- Born: Charles Clinton Adcock 1971 (age 54–55) Lafayette, Louisiana, U.S.
- Genres: Electric blues, swamp blues, cajun, zydeco, folk rock
- Occupations: Musician, songwriter, record producer, film and television composer
- Years active: 1980s–present
- Member of: Lil' Band O' Gold
- Website: www.yeproc.com/artists/c-c-adcock

= C. C. Adcock =

American musician

C. C. Adcock (born Charles Clinton Adcock, 1971) is an American singer, songwriter, guitarist and blues rock musician, noted for his cajun, zydeco, electric blues and swamp pop-influenced sound and for his efforts to preserve and promote swamp pop music. He is also a Grammy-nominated music producer and film and TV composer.

==Biography==
Adcock was first signed to Island Records at the age of 22 by noted record producer and A&R man Denny Cordell, who also produced Adcock's debut album. The two met when they were both working at a Hollywood soundstage in Lafayette, Louisiana. Adcock has worked with Academy-Award-winning composer and record producer Jack Nitzsche, and he has produced his own recordings as well as the work of artists including Robert Plant, Florence + The Machine, Nick Cave and Neko Case, Steve Riley & the Mamou Playboys and Doyle Bramhall. He has also worked as a composer and music supervisor for motion pictures and television shows, including Academy Award-winning director William Friedkin's Killer Joe, 30 Beats and The X Factor.

He writes, records and tours with his band The Lafayette Marquis as well as swamp pop supergroup Lil' Band O' Gold. He has performed and toured with Bo Diddley, Buckwheat Zydeco, as well as alongside his mentor, Lafayette, Louisiana guitarist Paul "Lil' Buck" Sinegal in Cowboy Stew Blues Revue.

His music and productions have also been prominently featured in the HBO television shows True Blood and Treme.

==Recording artist==
Adcock has recorded two solo albums: the self-titled C. C. Adcock (produced by Tarka Cordell), issued in 1994 on the Island label, mixed at Chris Blackwell's Compass Point Studios by Terry Manning, and reissued in 2000 on the Evangeline label under the title House Rocker; and Lafayette Marquis, issued in 2004 on the Yep Roc label.

Adcock is also a co-founder of the south Louisiana supergroup Lil' Band O' Gold, which also includes swamp pop pioneer Warren Storm on drums, accordionist Steve Riley, pianist David Egan and saxophonist Dickie Landry. Together, they have released three albums: their eponymous debut on Shanachie Records; The Promised Land (2010, Dust Devil Music, and 2011, Room 609 Records); and Plays Fats, which features Lil' Band O' Gold performing the music of Fats Domino with guests including Robert Plant and Lucinda Williams, and which was released in 2012 on the Dust Devil Music record label.

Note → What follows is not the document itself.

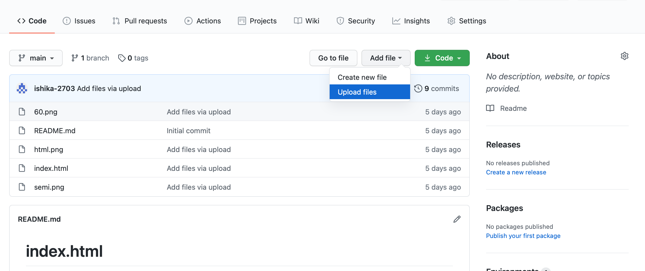Click the file icon next to 60.png
Viewport: 645px width, 271px height.
tap(22, 112)
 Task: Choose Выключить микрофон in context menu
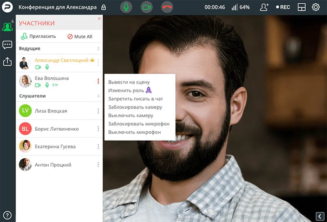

Adcock has also made guest appearances on other artists' albums, including several by Steve Riley & the Mamou Playboys, Ani DiFranco and Doyle Bramhall.

==Record producer==
In addition to his solo recordings and work with Lil' Band O' Gold, Adcock has also produced the Grammy-nominated albums Grand Isle by Steve Riley & the Mamou Playboys and Is It News by Doyle Bramhall.

In 2011, Adcock produced Florence + The Machine’s version of Buddy Holly's "Not Fade Away" for the tribute compilation Rave On. Adcock has also produced Neko Case, Nick Cave and Jace Everett for soundtrack albums for the HBO television series True Blood.

In 2012, Adcock produced "We Can't Make It Here Anymore" by Steve Earle, Joan Baez and James McMurtry for Occupy This Album.

In 2022 he teamed with veteran swamp pop entertainer Tommy McLain, then in his eighties, to produce McLain's I Ran Down Every Dream. The album, Rolling Stone magazine noted, is "his first pop album in decades" whose title track is "a duet and co-write with [Elvis] Costello. . . ."

==Film and television composer==

Adcock's songs have been featured in the motion pictures Blaze, Heaven's Prisoners and Black Snake Moan, and he has worked as a music supervisor and composer for the films Killer Joe, 30 Beats, Macumba, Dirty Politix and Night Orchid.

His original songs and productions have also been featured on the Grammy-nominated soundtrack of the HBO series True Blood, and Adcock has appeared on the series' inaugural season performing with his group The Lafayette Marquis.

In March 2009, a documentary co-produced by Adcock, Promised Land: A Swamp Pop Journey, looked at life on the road with Lil' Band O' Gold. The film premiered at the South by Southwest (SXSW) festival in Austin, Texas.